= Task prompt =
Please count how many lines of the records below contain the string "pixels", treating uppercase and lowercase as different. Reply with the number only.

Items listed in a dataset:
-- BEGIN --

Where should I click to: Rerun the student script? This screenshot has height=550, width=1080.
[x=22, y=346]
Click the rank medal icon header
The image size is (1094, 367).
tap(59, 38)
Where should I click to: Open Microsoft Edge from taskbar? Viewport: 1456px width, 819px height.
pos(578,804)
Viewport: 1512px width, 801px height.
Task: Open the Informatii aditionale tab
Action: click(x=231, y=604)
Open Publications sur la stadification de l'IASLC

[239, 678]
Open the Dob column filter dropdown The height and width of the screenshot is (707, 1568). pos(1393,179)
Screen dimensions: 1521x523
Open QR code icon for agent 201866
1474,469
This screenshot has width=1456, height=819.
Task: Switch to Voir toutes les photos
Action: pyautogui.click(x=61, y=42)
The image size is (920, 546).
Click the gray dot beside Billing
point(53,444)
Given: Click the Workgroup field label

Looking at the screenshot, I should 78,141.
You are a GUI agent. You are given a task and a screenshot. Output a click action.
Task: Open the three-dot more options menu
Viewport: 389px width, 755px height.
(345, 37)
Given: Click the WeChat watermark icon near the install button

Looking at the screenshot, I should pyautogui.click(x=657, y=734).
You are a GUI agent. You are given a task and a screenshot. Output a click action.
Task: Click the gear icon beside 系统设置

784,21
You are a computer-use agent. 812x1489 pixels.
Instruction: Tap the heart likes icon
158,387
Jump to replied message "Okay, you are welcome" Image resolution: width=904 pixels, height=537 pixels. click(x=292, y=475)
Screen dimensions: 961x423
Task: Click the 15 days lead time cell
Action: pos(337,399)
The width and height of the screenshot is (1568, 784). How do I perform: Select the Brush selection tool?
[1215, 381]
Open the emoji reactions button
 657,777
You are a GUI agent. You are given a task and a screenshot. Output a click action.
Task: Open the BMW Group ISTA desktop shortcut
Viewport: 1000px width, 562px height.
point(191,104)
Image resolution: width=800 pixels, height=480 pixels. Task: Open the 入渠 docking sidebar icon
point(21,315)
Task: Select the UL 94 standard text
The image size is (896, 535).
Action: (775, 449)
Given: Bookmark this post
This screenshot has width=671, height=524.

-- END --

= Output for this task =
3